Monday, January 3, 2011

Cuckoo, cuckoo, well you sing, cuckoo!

We have passed through the Looking Glass.  The inmates run the asylum.  Up is down.  You cannot get  there from here.  You cannot get anywhere from here.  We live in absolute, unmitigated,  bat-shit insanity and for us  it is normal.

Judith Miller was a reporter for the New York Times.  She wrote and the newspaper published unverified government lies about  Iraq, Al Qaeda, weapons of mass destruction, aluminum tubes and yellow cake.  The government wanted these lies to be repeated as truth. The lies propelled us into wars. The wars have cost well over a trillion dollars now and the cost is rising at a rate of thousands of dollars per second.  Nearly 5,000 American lives and hundreds of thousands of Arab lives have been lost in Judith Miller's wars.  Even the commanders of those wars acknowledge there is no end in sight.

When her lies were exposed as lies, Miller said: "My job isn't to assess the government's information and be an independent intelligence analyst myself.  My job is to tell readers of The New York Times what the government thought."
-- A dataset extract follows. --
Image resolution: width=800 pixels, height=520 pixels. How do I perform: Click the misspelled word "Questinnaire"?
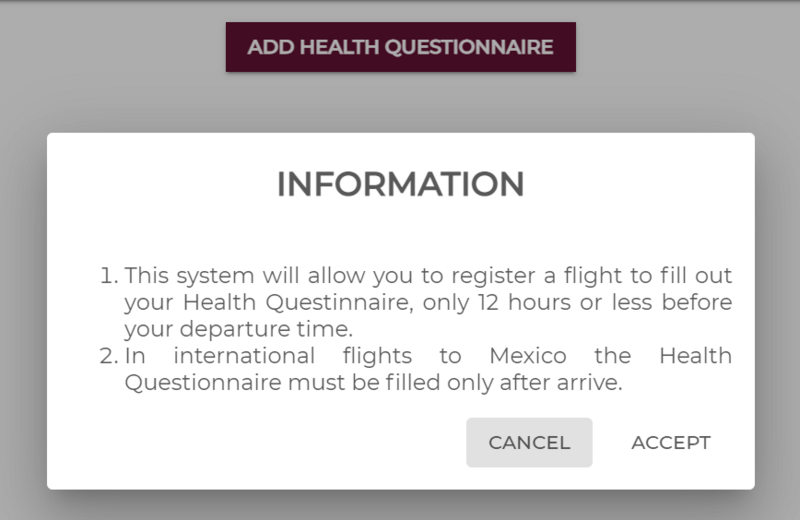point(292,302)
Julian Assange created a website called WikiLeaks that makes public official documents that governments, especially our government, don't want us to see.  The documents are absolutely authentic; nobody has ever questioned their authenticity. The videos, like the one showing the murder of civilians and Reuters journalists, are real; nobody has ever questioned their reality.They were filmed from real helicopters firing real bullets and missiles; the victims shed real blood and died real deaths, leaving real corpses to be buried by real grieving survivors.

Yesterday on the ranking garbage network on TV  Miller criticized Assange because he "didn't care at all about attempting to verify the information that he was putting out or determine whether or not it would hurt anyone."

From Alice in Wonderland:

"But I don't want to go among mad people," Alice remarked.

"Oh, you can't help that," said the Cat: "we're all mad here. I'm mad. You're mad."

"How do you know I'm mad?" said Alice.

"You must be," said the Cat, "or you wouldn't have come here."